Ce mercredi se poursuit le procès du suspect du meurtre de Mónica Silva, une femme enceinte originaire de Murtosa. Il est prévu que soient entendus une inspectrice de la Police Judiciaire (PJ) et des membres de la famille de la victime, notamment la sœur jumelle et le père de la femme disparue. Ce qui s’est passé jusqu’à présent
Hier, le deuxième jour du procès a été consacré à l’interrogation de l’inspecteur de la PJ qui a dirigé l’enquête. Dans un communiqué diffusé en fin d’après-midi, le juge président du Tribunal de la Comarque d’Aveiro a indiqué que tout au long de la journée a été entendue la première témoin désignée dans l’accusation (inspecteur de la PJ), la séance ayant été interrompue vers 17h00.
La sortie du suspect, Fernando Valente, du tribunal et son entrée dans la fourgonnette cellulaire ont été marquées par quelques moments de tension, la mère de Mónica Silva criant « assassin » et essayant de s’approcher de l’accusé, sans succès, grâce à l’intervention des agents de la Police de Sécurité Publique (PSP) sur place.
Rappelons que le premier jour, Fernando Valente, âgé de 37 ans, suspecté d’avoir tué et dissimulé le corps de Mónica Silva, a nié l’accusation.
Dans des déclarations à Lusa, l’avocat Falé de Carvalho, qui représente le veuf et les deux enfants mineurs de la victime, a indiqué que dans la matinée, l’accusé a fait des déclarations devant le tribunal de jury et a nié les faits qui lui sont imputés par le Ministère Public (MP).

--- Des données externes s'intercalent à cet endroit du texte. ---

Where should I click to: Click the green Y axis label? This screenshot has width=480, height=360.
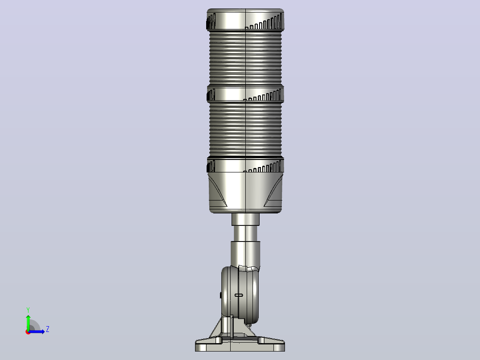[x=28, y=310]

« [Il] a tout nié. Il a dit qu’il n’avait pas commis ces faits (…) et il nie que Mónica ait été chez lui à Torreira, le 3 », a affirmé l’avocat.
Toujours selon l’avocat, l’accusé aurait également nié la paternité de l’enfant à naître, expliquant que la seule relation qu’il ait eue avec la victime date de bien avant et que « les sept mois [âge du fœtus] ne permettent pas qu’il soit son fils ».
L’interrogatoire de l’accusé a duré plus de quatre heures. Ensuite, a suivi la restitution des déclarations pour mémoire future fournies par l’un des enfants mineurs de la victime, d’une durée approximative d’une heure.
Des séances sont prévues les 22, 23, 26 et 27.
L’accusé, qui a entretenu une relation amoureuse avec la victime ayant abouti à une grossesse, est accusé de crimes tels que l’homicide qualifié, avortement, profanation de cadavre, accès illégitime et acquisition de monnaie contrefaite pour mise en circulation.
Le procès, mené avec un tribunal de jury (composé de trois juges de carrière et huit jurés), se déroule à huis clos, sans la présence du public et des journalistes, car la juge chargée de l’affaire a décidé d’exclure la publicité de l’audience et des autres actes procéduraux, afin de protéger la dignité personnelle de la victime vis-à-vis des autres parties prenantes impliquées, notamment ses enfants.
L’accusé, placé en résidence surveillée, a été arrêté par la PJ en novembre 2023, plus d’un mois après la disparition de la femme, âgée de 33 ans, qui était enceinte de sept mois.
Le MP accuse l’accusé d’avoir tué la victime et le fœtus qu’elle portait, le 3 octobre 2023 au soir, dans son appartement à Torreira, afin d’éviter qu’il ne soit reconnu comme le père et qu’il ne bénéficie de son patrimoine.
L’accusation indique également que durant la nuit du 4 octobre et les jours suivants, l’accusé se serait débarrassé du corps de la victime, le conduisant vers un lieu inconnu, le cachant et l’empêchant d’être retrouvé jusqu’à aujourd’hui.